=== Record excerpts ===

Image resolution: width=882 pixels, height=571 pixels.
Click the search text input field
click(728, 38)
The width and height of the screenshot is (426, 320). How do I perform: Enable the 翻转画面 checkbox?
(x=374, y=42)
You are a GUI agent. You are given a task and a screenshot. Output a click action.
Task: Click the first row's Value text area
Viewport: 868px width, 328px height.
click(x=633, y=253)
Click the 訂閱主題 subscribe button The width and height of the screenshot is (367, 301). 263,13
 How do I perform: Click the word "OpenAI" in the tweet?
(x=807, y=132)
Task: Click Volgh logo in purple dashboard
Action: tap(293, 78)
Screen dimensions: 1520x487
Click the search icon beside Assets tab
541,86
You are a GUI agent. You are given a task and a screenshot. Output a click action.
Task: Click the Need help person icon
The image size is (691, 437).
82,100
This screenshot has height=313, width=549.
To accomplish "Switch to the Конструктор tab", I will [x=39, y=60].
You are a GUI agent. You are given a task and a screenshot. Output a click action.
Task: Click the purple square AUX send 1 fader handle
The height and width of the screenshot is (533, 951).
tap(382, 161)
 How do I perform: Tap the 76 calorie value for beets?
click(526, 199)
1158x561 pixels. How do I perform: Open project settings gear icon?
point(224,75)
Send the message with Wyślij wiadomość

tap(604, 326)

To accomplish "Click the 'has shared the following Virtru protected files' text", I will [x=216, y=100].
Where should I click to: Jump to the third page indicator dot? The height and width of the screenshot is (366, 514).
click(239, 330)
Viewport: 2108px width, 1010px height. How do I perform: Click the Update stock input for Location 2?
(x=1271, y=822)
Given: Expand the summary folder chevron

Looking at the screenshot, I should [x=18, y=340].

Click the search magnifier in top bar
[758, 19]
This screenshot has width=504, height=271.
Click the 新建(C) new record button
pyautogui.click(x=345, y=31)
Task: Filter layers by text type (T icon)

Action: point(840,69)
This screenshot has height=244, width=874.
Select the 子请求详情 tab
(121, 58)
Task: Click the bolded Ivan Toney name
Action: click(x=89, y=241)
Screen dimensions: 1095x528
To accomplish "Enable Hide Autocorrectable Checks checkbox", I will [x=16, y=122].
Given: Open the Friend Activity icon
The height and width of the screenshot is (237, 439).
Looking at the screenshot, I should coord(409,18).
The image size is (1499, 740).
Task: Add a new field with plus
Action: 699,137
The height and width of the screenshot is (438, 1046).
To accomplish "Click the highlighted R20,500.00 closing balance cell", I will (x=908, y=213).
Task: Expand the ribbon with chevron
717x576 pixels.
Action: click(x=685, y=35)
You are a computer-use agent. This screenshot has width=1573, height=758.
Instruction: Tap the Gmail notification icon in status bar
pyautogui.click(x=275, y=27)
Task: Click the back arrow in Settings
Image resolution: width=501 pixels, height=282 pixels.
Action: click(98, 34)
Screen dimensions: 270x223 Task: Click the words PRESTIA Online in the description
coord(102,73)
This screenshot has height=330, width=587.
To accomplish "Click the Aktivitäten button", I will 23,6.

===

**Task statement**
Would you transcribe the records above exactly, leaving nothing out?

**Exercise response**
Image resolution: width=882 pixels, height=571 pixels.
Click the search text input field
click(728, 38)
The width and height of the screenshot is (426, 320). How do I perform: Enable the 翻转画面 checkbox?
(x=374, y=42)
You are a GUI agent. You are given a task and a screenshot. Output a click action.
Task: Click the first row's Value text area
Viewport: 868px width, 328px height.
click(x=633, y=253)
Click the 訂閱主題 subscribe button The width and height of the screenshot is (367, 301). 263,13
 How do I perform: Click the word "OpenAI" in the tweet?
(x=807, y=132)
Task: Click Volgh logo in purple dashboard
Action: tap(293, 78)
Screen dimensions: 1520x487
Click the search icon beside Assets tab
541,86
You are a GUI agent. You are given a task and a screenshot. Output a click action.
Task: Click the Need help person icon
The image size is (691, 437).
82,100
This screenshot has height=313, width=549.
To accomplish "Switch to the Конструктор tab", I will [x=39, y=60].
You are a GUI agent. You are given a task and a screenshot. Output a click action.
Task: Click the purple square AUX send 1 fader handle
The height and width of the screenshot is (533, 951).
tap(382, 161)
 How do I perform: Tap the 76 calorie value for beets?
click(526, 199)
1158x561 pixels. How do I perform: Open project settings gear icon?
point(224,75)
Send the message with Wyślij wiadomość

tap(604, 326)

To accomplish "Click the 'has shared the following Virtru protected files' text", I will [x=216, y=100].
Where should I click to: Jump to the third page indicator dot? The height and width of the screenshot is (366, 514).
click(239, 330)
Viewport: 2108px width, 1010px height. How do I perform: Click the Update stock input for Location 2?
(x=1271, y=822)
Given: Expand the summary folder chevron

Looking at the screenshot, I should [x=18, y=340].

Click the search magnifier in top bar
[758, 19]
This screenshot has width=504, height=271.
Click the 新建(C) new record button
pyautogui.click(x=345, y=31)
Task: Filter layers by text type (T icon)

Action: point(840,69)
This screenshot has height=244, width=874.
Select the 子请求详情 tab
(121, 58)
Task: Click the bolded Ivan Toney name
Action: click(x=89, y=241)
Screen dimensions: 1095x528
To accomplish "Enable Hide Autocorrectable Checks checkbox", I will [x=16, y=122].
Given: Open the Friend Activity icon
The height and width of the screenshot is (237, 439).
Looking at the screenshot, I should coord(409,18).
The image size is (1499, 740).
Task: Add a new field with plus
Action: 699,137
The height and width of the screenshot is (438, 1046).
To accomplish "Click the highlighted R20,500.00 closing balance cell", I will (x=908, y=213).
Task: Expand the ribbon with chevron
717x576 pixels.
Action: click(x=685, y=35)
You are a computer-use agent. This screenshot has width=1573, height=758.
Instruction: Tap the Gmail notification icon in status bar
pyautogui.click(x=275, y=27)
Task: Click the back arrow in Settings
Image resolution: width=501 pixels, height=282 pixels.
Action: click(98, 34)
Screen dimensions: 270x223 Task: Click the words PRESTIA Online in the description
coord(102,73)
This screenshot has height=330, width=587.
To accomplish "Click the Aktivitäten button", I will 23,6.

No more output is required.